■ SOURCE EXCERPT:
# Battery relocation & Cut-off switch



## NickG (Aug 15, 2013)

Currently exploring the avenue of relocating the battery to the boot to a) free up space for a 2 litre oil catch can under the bonnet and b) move some of the weight rearwards.

Whilst doing this i also want to install a battery cut-off switch as this will be required for any events i might take part in in the future.

Has anyone got experience of this and are able to offer "how to" advice, tips, links etc. as i'm completely new to this!


----------



## Rich196 (Mar 31, 2011)

2 litre catch can? Jesus!! Does it need to be that big? Think of all the extra weight. May as well put a oil return line onto the sump if your collecting that much!


----------



## NickG (Aug 15, 2013)

Yeah it's unusually large but the regulations for a couple of series ask for it unfortunately :x

Seems very overkill like you say, but no option!


----------



## UR_TT (Nov 8, 2008)

Hi,

Don´t have any input on the installement of the cut off, but I have som new ideas I want to do myself. Flipswitch rahter than the std pull handle installation, much neather and allowed according to FIA. Just waitning for links on parts.

■ Records on finding words and elements:
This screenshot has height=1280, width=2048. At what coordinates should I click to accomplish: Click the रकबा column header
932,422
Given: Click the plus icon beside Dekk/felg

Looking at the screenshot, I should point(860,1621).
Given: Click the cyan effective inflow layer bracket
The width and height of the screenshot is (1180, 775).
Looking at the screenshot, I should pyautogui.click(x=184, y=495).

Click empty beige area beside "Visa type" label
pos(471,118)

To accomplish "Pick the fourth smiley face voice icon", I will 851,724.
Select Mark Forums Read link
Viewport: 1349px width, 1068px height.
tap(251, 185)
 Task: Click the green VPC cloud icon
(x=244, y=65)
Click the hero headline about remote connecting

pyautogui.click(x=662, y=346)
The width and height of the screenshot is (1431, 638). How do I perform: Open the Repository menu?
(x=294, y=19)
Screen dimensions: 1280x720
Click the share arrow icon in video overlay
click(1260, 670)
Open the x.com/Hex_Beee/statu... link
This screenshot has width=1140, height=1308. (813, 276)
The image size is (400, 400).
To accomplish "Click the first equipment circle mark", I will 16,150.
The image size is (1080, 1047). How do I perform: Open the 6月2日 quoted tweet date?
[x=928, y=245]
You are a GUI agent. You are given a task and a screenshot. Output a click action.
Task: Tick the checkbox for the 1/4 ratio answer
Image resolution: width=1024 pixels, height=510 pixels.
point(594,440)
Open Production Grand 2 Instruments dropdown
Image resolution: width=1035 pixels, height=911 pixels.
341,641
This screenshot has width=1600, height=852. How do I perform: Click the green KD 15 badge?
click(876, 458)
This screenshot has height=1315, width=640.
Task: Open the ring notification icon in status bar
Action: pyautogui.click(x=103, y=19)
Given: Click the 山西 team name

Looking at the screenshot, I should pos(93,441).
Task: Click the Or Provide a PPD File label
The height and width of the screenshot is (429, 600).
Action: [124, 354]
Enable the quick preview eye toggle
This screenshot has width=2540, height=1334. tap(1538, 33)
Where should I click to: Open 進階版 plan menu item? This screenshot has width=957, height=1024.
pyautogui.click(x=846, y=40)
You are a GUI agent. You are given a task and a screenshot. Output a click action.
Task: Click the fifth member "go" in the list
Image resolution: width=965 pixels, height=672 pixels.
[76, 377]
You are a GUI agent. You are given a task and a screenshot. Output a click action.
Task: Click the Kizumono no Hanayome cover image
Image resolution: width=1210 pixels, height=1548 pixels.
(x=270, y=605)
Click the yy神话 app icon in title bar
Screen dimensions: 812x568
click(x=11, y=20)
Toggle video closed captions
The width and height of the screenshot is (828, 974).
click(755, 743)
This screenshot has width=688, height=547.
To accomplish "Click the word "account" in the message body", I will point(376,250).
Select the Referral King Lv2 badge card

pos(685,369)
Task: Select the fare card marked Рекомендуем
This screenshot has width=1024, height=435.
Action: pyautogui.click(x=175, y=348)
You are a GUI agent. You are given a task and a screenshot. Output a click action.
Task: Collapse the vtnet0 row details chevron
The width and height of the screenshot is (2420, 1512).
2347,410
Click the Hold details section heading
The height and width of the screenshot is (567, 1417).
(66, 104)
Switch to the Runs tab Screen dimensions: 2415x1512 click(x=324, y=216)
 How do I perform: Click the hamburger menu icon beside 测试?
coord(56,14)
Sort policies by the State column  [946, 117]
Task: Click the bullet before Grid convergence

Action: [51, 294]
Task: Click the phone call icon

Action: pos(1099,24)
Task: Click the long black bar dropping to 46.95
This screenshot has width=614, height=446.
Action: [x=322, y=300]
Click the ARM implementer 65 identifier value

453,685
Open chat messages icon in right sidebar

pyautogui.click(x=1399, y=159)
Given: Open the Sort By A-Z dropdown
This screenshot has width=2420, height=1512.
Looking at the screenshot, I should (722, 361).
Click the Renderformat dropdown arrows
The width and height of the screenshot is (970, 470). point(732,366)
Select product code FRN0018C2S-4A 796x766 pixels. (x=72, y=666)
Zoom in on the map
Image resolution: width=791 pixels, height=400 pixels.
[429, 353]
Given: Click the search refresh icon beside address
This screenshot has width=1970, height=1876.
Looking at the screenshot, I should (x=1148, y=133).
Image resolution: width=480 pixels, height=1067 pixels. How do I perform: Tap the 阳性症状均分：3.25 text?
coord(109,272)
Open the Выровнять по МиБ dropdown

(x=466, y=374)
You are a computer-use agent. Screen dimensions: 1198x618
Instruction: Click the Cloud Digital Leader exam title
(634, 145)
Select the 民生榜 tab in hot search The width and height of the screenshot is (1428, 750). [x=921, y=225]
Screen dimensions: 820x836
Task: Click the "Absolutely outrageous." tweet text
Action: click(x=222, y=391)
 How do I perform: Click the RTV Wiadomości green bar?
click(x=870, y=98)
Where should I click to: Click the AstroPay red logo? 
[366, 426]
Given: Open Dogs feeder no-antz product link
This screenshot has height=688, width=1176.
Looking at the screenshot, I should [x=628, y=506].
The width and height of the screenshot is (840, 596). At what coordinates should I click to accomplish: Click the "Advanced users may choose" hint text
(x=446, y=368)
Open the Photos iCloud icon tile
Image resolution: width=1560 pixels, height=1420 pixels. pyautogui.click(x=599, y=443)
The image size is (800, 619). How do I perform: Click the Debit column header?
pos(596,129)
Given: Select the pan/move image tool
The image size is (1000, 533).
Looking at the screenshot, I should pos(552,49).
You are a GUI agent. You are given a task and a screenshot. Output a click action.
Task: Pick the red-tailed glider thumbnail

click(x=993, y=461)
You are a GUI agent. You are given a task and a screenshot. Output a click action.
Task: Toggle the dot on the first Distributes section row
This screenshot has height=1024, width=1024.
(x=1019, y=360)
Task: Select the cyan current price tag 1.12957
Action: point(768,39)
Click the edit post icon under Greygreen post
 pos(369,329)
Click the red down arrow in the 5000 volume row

■ WRITTEN REQUEST:
List each distinct username that posts in the battery relocation thread, with the date shown next to it.

■ RESULT BELOW:
NickG (Aug 15, 2013)
Rich196 (Mar 31, 2011)
UR_TT (Nov 8, 2008)